Verstöße gegen das humanitäre Völkerrecht

Bewaffnete Gruppen

Im März 2022 begann die bewaffnete Gruppe Islamischer Staat Provinz Sahel (IS Sahel) in den Regionen Ménaka und Gao eine Offensive gegen die bewaffneten Gruppen Mouvement pour le Salut de l’Azawad (MSA) und Groupe d’Autodéfense Touareg Imghad et Alliés (GATIA), bei der zahlreiche Menschen getötet wurden. Die wahllosen Angriffe des IS Sahel auf die Dörfer Tamalat, Inchinane, Emis-Emis und Anderamboukane galten sowohl den konkurrierenden bewaffneten Gruppen als auch der Zivilbevölkerung. Kämpfer des IS Sahel töteten Hunderte Zivilpersonen. Nach UN-Angaben flohen bis Oktober mehr als 73.000 Menschen in die Stadt Ménaka.

Die bewaffnete Gruppe Katiba Serma blockierte von Mai bis September 2022 die Verbindungsstraße zwischen den Städten Boni, Douentza, Hombori und Gossi, um die lokale Bevölkerung davon abzuhalten, mit der Armee zu "kollaborieren". Aufgrund der Blockade waren Händler*innen, die Waren transportieren wollten, auf Militäreskorten angewiesen.
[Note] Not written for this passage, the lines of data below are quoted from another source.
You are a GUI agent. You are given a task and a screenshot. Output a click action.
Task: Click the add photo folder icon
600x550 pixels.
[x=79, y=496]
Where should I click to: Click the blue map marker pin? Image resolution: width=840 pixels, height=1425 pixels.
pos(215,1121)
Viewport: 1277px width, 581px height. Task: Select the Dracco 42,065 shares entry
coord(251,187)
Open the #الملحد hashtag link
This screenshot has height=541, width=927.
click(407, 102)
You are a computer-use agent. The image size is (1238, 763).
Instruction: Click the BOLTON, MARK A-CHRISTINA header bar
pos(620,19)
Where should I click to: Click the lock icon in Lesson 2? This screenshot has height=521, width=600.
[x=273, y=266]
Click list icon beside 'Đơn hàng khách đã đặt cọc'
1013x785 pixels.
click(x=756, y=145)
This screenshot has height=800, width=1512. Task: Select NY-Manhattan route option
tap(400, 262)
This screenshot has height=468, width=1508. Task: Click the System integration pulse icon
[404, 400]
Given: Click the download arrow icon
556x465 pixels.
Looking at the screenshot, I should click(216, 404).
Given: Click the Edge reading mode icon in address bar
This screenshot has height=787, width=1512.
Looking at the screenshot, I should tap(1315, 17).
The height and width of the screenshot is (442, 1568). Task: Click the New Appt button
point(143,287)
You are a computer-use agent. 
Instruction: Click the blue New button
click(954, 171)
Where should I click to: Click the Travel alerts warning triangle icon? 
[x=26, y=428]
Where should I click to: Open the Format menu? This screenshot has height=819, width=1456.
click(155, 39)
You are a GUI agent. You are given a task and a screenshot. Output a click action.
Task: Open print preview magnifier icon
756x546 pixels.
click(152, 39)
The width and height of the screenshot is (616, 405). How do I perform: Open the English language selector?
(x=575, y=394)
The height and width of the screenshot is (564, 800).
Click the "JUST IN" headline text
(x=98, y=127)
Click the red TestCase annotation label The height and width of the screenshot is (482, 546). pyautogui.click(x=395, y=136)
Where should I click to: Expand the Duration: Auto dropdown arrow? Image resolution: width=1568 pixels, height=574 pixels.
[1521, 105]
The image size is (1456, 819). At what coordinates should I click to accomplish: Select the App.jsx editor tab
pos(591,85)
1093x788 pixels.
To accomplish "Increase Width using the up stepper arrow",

Am 2. August 2022 überfiel Katiba Serma in Hombori 19 mit Waren beladene Lastwagen, die auf eine Militäreskorte warteten, und steckte sie in Brand.

Am 18. Juni 2022 griffen mutmaßliche Mitglieder der bewaffneten Gruppe zur Unterstützung des Islams und der Muslime (Jama’at Nusrat al-Islam wal-Muslimin – JNIM) die Dörfer Diallassagou, Dianweli und Dessagou im Kreis Bankass an und töteten nach Behördenangaben etwa 130 Menschen, die meisten von ihnen Zivilpersonen.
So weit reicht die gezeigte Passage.